Coroutine, as a powerful programming construct, is widely used in asynchronous applications to replace thread-based programming or the callback hell. Using coroutines makes code more readable and maintainable, for its ability to transfer control while keeping the literal scope. However, reasoning about coroutine behavior can be challenging without proper typing. We propose a type notation and calculus for composing asymmetric, first-class, stackless coroutines.

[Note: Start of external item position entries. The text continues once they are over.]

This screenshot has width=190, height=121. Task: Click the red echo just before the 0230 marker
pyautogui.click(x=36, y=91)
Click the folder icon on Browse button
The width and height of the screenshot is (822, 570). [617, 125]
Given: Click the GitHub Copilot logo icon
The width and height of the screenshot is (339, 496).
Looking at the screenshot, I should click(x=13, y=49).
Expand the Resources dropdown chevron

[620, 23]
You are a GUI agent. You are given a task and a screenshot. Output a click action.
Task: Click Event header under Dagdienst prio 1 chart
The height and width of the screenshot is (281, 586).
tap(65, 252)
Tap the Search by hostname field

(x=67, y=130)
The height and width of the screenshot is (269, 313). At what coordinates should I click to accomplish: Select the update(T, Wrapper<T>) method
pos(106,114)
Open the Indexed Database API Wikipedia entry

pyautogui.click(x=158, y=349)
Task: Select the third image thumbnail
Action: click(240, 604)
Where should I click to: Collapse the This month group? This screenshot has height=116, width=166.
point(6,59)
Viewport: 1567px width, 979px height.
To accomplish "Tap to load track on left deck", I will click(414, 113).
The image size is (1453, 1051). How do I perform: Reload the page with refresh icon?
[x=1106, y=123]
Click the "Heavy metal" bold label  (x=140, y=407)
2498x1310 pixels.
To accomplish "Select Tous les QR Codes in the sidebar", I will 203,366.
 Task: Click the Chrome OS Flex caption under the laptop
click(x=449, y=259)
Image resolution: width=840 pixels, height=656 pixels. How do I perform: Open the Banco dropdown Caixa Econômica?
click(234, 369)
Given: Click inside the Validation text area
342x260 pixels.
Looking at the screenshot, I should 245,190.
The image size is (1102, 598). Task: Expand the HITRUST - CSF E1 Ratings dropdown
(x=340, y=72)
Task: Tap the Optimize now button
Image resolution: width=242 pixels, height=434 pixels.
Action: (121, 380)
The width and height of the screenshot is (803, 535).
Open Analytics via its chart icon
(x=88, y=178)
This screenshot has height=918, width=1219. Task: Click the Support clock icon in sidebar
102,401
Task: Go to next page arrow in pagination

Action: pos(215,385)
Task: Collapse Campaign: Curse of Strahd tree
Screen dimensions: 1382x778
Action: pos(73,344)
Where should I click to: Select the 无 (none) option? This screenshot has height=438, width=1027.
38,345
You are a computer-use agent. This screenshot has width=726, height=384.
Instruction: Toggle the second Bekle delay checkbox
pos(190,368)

Given the types of a list of coroutines, we can compute a composed type matching the collective behavior of the coroutines, so that the input and output can be type-checked by a type system. Our coroutine types can model the data received by or yielded from a coroutine, which be of coroutine types as well. On top of our type calculus, we discuss its soundness and evaluation issues, then provide four application scenarios of our coroutine types. Not only can our types be used in modern programming languages, such as Python, but also model program behaviors in OCaml and even Prolog.

翻译：协程作为一种强大的编程构造，被广泛应用于异步应用中，以取代基于线程的编程或回调地狱。协程能够在保持字面作用域的同时转移控制权，从而使代码更具可读性和可维护性。然而，若无恰当的类型标注，对协程行为的推理将颇具挑战。我们提出了一种用于组合非对称、一等公民、无栈协程的类型表示法与演算系统。给定一组协程的类型，我们可以计算出与该协程集体行为匹配的组合类型，从而使得输入和输出能够通过类型系统进行类型检查。我们的协程类型能够对协程接收或产出的数据进行建模，这些数据本身也可以属于协程类型。基于我们的类型演算，我们讨论了其健全性与评估问题，并提供了协程类型的四种应用场景。我们的类型不仅可应用于现代编程语言（如Python），还能对OCaml乃至Prolog中的程序行为进行建模。